でも、すでに2回改名済だったのを忘れて3回目に本物の「鮭魚」になってしまった人や、改名して友達も引き連れ意気揚々と会計時になってようやく
「ここスシローじゃない、くら寿司だった」
と気づいて全額自腹精算した人など、お調子者の度が過ぎた人たちもニュースになるなど、台湾の社会現象だった「壽司郎・鮭魚之亂(スシロー・サーモンの乱)」。
笑いごとだけではなく、刺身だけつまんでシャリを大量に残す食の浪費、短期間で改名を繰り返し役所に不要な負担をかける人的浪費が指摘されるなど、当時はさまざまな議論がなされていました。でもこの騒動は、薄暗いコロナ禍に差し込んだサーモンピンクの光だったかな。キャンペーンを張った会社と改名までしてタダ寿司喰らった人たちが提供してくれた「ネタ」で完結したように思います。

Wikiによれば、2021年6月9日のドイツのクイズ番組「Wer weiß denn sowas?」で「無料の寿司食べ放題のために、台湾では何が起きたでしょう?」というお題に回答三択。(A)「数千人が刺青を入れた」(B)「米のプールで水泳大会」(C)「多くの人がサーモンに改名」。
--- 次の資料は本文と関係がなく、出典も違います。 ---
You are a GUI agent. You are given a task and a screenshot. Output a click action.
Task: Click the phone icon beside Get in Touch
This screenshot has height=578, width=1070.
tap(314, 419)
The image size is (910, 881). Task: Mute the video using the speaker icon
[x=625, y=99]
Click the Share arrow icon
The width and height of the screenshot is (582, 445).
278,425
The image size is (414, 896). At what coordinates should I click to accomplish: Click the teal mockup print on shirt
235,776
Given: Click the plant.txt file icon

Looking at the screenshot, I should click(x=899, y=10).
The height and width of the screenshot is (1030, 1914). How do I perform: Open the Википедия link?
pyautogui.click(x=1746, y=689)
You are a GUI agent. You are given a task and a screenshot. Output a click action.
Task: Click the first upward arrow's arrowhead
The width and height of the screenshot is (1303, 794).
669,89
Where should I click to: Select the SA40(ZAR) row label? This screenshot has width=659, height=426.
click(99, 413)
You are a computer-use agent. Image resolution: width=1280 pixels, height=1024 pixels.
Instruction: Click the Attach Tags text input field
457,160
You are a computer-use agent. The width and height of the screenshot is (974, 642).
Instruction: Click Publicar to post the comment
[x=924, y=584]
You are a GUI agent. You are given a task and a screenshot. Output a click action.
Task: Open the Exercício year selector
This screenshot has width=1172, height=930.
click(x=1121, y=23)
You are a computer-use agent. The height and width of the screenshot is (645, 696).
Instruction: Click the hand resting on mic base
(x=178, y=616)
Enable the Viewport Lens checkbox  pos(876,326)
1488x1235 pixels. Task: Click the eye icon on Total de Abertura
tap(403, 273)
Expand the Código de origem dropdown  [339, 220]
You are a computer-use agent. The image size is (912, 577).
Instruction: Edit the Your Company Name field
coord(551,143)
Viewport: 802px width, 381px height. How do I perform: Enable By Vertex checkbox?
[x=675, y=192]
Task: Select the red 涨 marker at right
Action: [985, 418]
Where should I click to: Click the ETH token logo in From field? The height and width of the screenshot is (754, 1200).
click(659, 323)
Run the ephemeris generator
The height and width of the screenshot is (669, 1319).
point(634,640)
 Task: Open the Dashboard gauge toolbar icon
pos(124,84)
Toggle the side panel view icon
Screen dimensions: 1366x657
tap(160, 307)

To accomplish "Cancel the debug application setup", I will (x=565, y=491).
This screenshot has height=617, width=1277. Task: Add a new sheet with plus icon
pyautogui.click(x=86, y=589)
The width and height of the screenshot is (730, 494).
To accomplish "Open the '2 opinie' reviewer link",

正解(C)と発表されると、驚きと爆笑が起きたのだとか。
無料の寿司食べ放題のために名前を変えるなんて、ばかだねえ。
「鮭魚之亂」は誰もが呆れ、笑った案件だと思います。
でも、迷惑行為と動画まで残したあほんだらより、よっぽど可愛げがあった。サーモンの乱は、愛すべきお調子者たちでした。